# Aim of the exercise
Count the lines in the items below that contain the word "accomplish". Reply with the number alone.

# Excerpted data

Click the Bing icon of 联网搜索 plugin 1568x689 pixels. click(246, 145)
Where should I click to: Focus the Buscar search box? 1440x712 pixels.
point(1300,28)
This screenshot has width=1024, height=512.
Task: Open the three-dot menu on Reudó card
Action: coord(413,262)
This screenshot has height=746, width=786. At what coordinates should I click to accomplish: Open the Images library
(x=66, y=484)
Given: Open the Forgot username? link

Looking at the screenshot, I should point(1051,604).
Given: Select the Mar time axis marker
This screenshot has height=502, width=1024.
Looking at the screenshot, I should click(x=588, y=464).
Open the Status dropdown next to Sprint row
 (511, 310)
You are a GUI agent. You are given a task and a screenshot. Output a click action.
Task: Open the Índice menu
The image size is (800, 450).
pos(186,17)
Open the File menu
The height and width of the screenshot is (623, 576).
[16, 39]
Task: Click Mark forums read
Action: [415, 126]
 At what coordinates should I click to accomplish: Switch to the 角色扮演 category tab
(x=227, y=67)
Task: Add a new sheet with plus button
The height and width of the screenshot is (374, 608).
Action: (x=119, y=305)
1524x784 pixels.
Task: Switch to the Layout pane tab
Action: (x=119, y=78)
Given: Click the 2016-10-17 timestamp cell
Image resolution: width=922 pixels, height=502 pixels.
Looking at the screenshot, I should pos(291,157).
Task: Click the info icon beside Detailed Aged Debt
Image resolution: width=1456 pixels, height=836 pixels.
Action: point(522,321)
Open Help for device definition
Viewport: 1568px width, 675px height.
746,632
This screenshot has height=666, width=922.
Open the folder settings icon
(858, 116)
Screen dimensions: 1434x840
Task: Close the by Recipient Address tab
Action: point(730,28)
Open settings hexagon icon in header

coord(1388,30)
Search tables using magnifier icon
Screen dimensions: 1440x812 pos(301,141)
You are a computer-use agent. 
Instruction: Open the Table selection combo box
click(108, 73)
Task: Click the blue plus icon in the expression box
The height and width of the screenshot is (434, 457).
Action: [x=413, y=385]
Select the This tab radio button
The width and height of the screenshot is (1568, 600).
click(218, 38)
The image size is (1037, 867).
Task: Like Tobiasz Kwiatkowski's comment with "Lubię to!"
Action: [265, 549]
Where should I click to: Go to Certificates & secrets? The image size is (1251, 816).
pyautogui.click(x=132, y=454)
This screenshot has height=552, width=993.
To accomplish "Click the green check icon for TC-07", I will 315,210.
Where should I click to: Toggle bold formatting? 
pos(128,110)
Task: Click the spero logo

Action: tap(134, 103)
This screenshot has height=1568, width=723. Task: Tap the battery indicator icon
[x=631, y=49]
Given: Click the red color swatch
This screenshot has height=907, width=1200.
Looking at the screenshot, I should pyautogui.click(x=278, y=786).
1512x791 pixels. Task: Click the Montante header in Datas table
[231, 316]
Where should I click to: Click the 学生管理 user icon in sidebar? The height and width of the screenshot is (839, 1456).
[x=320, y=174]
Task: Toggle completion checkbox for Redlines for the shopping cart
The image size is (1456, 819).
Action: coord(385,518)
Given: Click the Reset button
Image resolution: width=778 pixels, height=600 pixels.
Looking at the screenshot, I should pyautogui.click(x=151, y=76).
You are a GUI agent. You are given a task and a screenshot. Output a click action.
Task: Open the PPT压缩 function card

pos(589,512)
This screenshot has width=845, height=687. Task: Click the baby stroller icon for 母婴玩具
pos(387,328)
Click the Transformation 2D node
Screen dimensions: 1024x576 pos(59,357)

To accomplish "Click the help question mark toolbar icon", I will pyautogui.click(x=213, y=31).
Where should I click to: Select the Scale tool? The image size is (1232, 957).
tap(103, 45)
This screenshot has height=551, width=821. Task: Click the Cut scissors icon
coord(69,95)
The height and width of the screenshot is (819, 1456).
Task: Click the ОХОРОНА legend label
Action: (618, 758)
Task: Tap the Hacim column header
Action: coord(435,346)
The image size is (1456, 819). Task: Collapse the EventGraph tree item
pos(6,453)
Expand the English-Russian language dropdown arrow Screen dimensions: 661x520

# Task response
4